With SOTA models, in fact, you don't even need the structured output - you can just give them parser as a tool and have them iterate. I did that with Claude and had it produce Lojban translations that, while not perfect, were very good. So I think that it might be possible, in principle, to generate Lojban training data out of other languages, and I can't help but wonder what would happen if you trained a model primarily on that; I suspect it would reduce hallucinations and generally improve metrics, but this is just a gut feel. Unfortunately this is a hypothesis that requires a lot of $$$ to properly test...
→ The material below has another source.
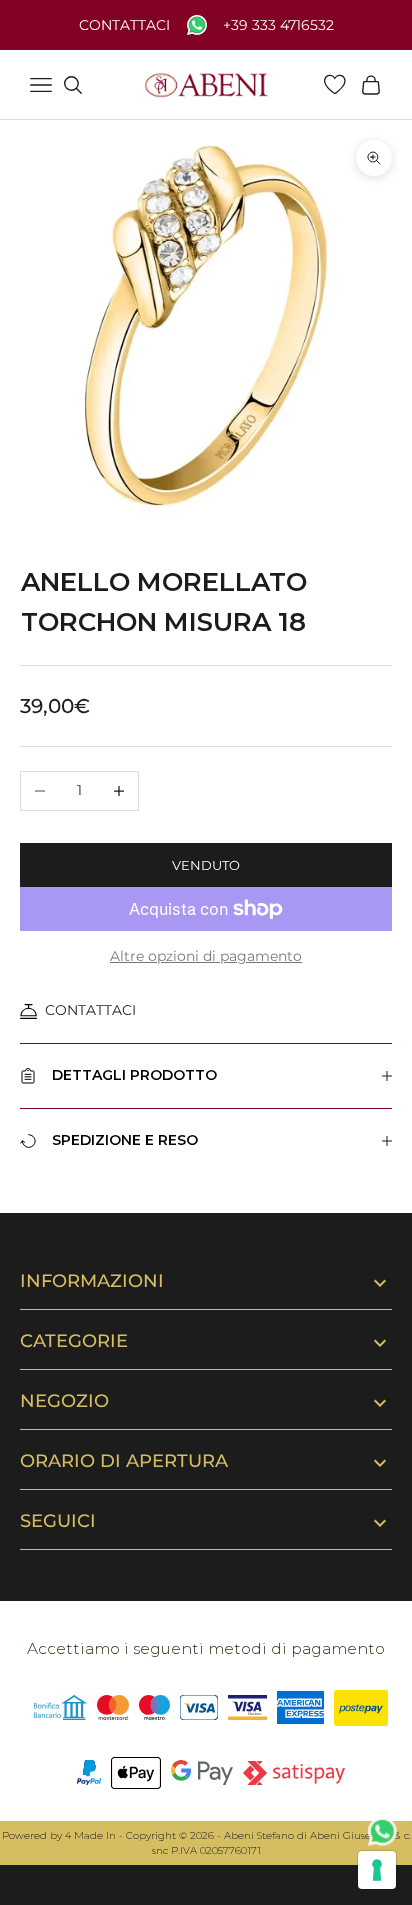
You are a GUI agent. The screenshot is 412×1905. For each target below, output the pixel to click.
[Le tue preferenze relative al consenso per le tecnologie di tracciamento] (377, 1870)
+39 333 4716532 (278, 25)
The nature of programming might have to shift to embrace the material property of LLM. It could become a more interpretative, social, and discovery-based activity. Maybe that's what "vibe coding" would eventually become.
> The nature of programming might have to shift to embrace the material property of LLM. It could become a more interpretative, social, and discovery-based activity. Maybe that's what "vibe coding" would eventually become
This sounds like an unmaintainable, tech debt nightmare outcome to me
C has a lot of ambiguity in how it is parsed ("undefined behavior") but people usually view that as a benefit because it allows compilers more freedom to dictate an implementation.
It's not the same. There is an explosion in expressiveness/ambiguity in the step from high-level programming languages to natural languages. This "explosion" doesn't exist in the steps between machine code and assembly, or assembly and a high-level programming language.
It is, for example, possible to formally verify or do 100% exhaustive testing as you go lower down the stack. I can't imagine this would be possible between NLs and PLs.
> The only big difference is that high level programming languages are still deterministic but natural language is not.
Arguably, determinism isn't everything in programming: It's very possible to have perfectly deterministic, yet highly surprising (in terms of actual vs. implied semantics to a human reader) code.
In other words, the axis "high/low level of abstraction" is orthogonal to the "deterministic/probabilistic" one.
Yes, but determinism is still very important in this case. It means you only need to memorize the surprising behavior once (like literally every single senior programmer has memorized their programming language's quirks even they don't want to).
Without determinism, learning becomes less rewarding.
Somehow many very smart AI entrepreneurs do not understand the concept of limits to lossless data compression. If an idea cannot be reduced further without losing information, no amount of AI is going to be able to compress it.
This is why you see so many failed startup around slack/email/jira efficiency.
Half the time you do not know if you missed critical information so you need to go to the source, negating gains you had with information that was successfully summarized.
Downloading music off the internet is just the next logical step after taping songs off the radio. Cassette tapes didn't really affect the music industry, so I wouldn't worry about this whole Napster thing.
That article articulated the reason slightly differently, arguing you need to hold multiple concepts in your head at the same time in order to develop original ideas.
Still, I'm not sure you have to remember everything, but I agree you have to remember the foundational things at the right abstraction layer, upon which you are trying to synthesize something new.